“Suffering” in Rubber Gloves

I have pink rubber gloves on as I scrub a pan. The chugging of the dishwasher and the rumbling of the washing machine are a duet in the background. My son, sick with the flu for the 6th day, sleeps in the next room.

It is Monday after spring break, and we just returned home from a family trip to the east coast. My son got sick there, but we had to fly with him anyway in spite of our efforts to switch flights. Now he’s missing his first day back at school, and I’m home with him. I have a giant pile of career-related things that have to get done but aren’t getting done (including writing an over-due blog… what should I write about?), and because of a miscommunication, my housekeeper is not coming. So, in spite of sick child (luckily he is sleeping), in spite of work, I am scrubbing surfaces and sanitizing door handles and running laundry and changing sheets.

In my head there are sounds that remind me of what Yosemite Sam sounds like when he’s really, really frustrated with Bugs Bunny.

But wait! I think this may be a spiritual moment… a spiritual opportunity. I just know it is.  Let’s check in with two of my favorite Rabbinic authors and see what they have to say.

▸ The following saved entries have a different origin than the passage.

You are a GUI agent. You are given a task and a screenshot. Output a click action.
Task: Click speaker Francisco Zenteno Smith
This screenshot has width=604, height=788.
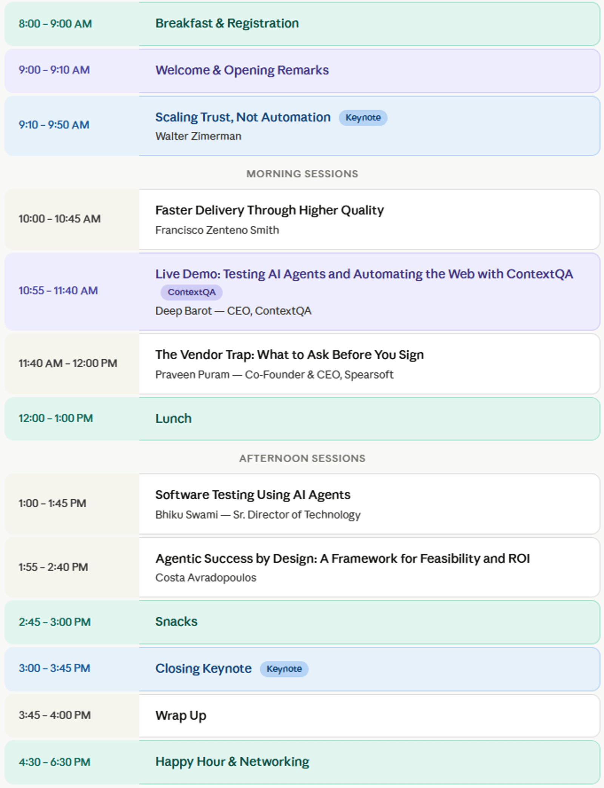coord(217,230)
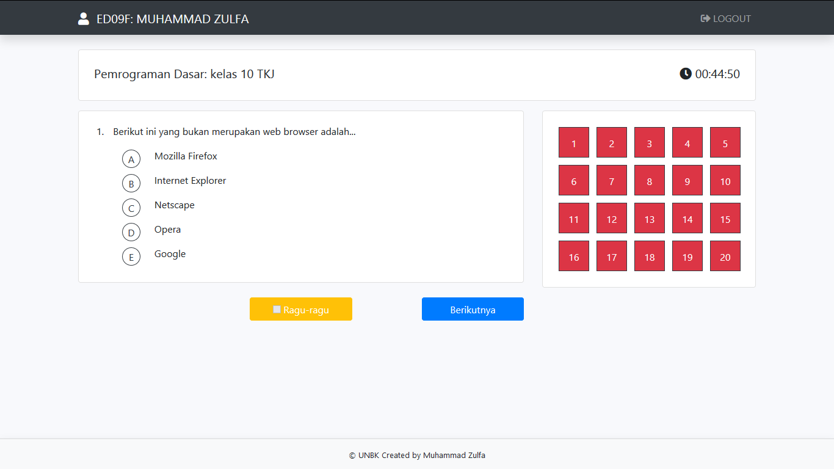
Task: Jump to question number 1
Action: pos(574,142)
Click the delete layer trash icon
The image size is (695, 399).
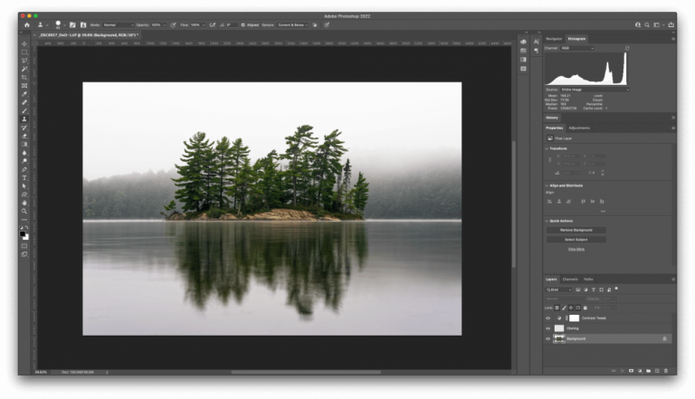click(x=666, y=370)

Rabbi Zalman Schachter-Shalomi (I know, I quote him a lot) talks about tension in his book Jewish with Feeling. He wrote, “If there is a tension between what we know in our minds and what we feel in our hearts, then let’s stay with that tension.” He also wrote, “… allow the tension of contradiction without seeking to reduce it.”  Rabbi Alan Lew (who was a deep student of Zen Buddhism and later became a Conservative Rabbi) in his book Be Still and Get Going said, “The amelioration of suffering in not the central imperative of Judaism. The central imperative of Judaism, I believe, is to recognize and manifest the sacred in everything we do and encounter in the world. …I think we can safely assume that if we realized the sacred in the moment, we would be rather less inclined to wish that we were in some other moment.”

Well now!  Some may think living with one’s tension or frustration or suffering is only a very Buddhist thing to do, but apparently it is actually a very Jewish thing to do too.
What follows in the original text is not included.